(Stored dataset items)
★ ★ ★ ★

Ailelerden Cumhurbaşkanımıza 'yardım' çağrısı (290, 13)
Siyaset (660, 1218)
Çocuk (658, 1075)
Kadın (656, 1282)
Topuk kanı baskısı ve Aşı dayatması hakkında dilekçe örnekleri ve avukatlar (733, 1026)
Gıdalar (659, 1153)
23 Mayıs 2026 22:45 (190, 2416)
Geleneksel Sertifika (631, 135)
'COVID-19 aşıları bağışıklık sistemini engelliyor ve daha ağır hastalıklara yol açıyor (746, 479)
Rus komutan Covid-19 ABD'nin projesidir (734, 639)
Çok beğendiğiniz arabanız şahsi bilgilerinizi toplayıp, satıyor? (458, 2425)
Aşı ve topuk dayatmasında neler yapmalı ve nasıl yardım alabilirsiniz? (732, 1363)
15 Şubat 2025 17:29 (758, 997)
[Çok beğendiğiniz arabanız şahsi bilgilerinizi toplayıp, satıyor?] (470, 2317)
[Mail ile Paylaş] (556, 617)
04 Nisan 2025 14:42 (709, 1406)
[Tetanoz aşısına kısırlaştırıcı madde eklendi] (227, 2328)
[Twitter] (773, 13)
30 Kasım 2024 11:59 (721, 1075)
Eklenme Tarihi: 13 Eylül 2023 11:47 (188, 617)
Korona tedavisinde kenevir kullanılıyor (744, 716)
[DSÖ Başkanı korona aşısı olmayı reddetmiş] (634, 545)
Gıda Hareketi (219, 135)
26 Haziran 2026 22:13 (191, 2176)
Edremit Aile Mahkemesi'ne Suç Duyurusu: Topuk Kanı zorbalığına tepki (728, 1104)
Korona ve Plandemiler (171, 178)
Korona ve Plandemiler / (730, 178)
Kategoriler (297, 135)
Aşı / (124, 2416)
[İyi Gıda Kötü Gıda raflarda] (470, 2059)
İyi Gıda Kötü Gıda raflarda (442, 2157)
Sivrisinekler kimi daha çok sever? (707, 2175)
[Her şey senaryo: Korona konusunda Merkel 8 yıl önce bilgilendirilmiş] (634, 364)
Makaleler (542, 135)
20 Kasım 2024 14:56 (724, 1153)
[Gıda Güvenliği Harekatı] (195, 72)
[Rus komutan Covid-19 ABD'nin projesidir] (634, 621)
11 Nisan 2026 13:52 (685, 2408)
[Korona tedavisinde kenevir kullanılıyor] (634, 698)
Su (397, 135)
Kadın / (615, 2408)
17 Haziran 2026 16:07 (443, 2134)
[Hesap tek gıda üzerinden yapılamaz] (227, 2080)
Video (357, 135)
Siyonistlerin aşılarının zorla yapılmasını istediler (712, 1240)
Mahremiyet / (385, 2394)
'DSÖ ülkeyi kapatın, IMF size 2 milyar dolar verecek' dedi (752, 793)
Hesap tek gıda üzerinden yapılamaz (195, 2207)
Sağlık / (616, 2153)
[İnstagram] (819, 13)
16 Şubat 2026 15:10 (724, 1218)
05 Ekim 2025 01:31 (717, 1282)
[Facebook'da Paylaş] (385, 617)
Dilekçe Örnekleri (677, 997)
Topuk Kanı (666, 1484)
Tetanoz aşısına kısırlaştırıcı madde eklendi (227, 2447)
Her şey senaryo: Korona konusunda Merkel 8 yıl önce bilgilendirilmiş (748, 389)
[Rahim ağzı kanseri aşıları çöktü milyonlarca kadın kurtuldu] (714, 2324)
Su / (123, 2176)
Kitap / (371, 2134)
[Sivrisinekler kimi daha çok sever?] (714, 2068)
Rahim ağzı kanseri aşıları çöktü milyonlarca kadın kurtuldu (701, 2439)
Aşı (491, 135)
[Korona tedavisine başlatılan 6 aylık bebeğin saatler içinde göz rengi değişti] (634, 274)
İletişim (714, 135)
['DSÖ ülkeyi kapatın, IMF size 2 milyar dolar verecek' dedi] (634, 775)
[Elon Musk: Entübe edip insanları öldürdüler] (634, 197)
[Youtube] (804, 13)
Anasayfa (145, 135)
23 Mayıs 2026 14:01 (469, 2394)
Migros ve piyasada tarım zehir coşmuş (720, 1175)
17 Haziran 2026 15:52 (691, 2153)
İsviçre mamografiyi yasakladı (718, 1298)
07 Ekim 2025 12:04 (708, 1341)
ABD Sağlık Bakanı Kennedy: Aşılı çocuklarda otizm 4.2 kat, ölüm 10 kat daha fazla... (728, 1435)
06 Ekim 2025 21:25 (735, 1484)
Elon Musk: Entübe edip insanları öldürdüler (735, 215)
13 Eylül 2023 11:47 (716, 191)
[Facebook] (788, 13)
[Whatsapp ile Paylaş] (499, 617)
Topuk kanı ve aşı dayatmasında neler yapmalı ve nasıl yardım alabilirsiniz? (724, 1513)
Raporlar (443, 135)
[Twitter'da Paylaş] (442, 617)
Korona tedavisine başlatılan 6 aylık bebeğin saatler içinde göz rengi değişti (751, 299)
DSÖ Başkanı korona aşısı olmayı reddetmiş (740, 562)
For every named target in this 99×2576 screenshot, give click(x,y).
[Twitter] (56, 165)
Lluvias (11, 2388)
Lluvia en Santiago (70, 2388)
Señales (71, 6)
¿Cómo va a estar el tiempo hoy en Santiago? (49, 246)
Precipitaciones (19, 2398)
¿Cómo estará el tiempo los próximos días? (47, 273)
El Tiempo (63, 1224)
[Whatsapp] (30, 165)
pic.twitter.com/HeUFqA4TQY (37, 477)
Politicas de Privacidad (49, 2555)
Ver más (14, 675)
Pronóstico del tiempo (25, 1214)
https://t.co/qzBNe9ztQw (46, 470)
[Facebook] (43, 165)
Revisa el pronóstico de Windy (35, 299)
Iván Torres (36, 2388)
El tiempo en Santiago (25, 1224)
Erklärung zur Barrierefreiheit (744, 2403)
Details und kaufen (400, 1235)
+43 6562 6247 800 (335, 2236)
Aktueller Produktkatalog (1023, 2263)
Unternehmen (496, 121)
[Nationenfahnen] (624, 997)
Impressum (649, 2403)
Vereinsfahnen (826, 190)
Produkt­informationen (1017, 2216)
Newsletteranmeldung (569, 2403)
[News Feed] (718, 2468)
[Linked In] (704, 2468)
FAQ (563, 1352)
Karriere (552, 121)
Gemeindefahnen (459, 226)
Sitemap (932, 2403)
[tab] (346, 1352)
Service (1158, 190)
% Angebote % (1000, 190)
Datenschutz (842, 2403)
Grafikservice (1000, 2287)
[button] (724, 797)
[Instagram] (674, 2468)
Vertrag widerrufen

★ ★ ★ ★

Activity:
Note every line of the records that holds the word "öldürdüler", and copy it.

Result of the exercise:
[Elon Musk: Entübe edip insanları öldürdüler] (634, 197)
Elon Musk: Entübe edip insanları öldürdüler (735, 215)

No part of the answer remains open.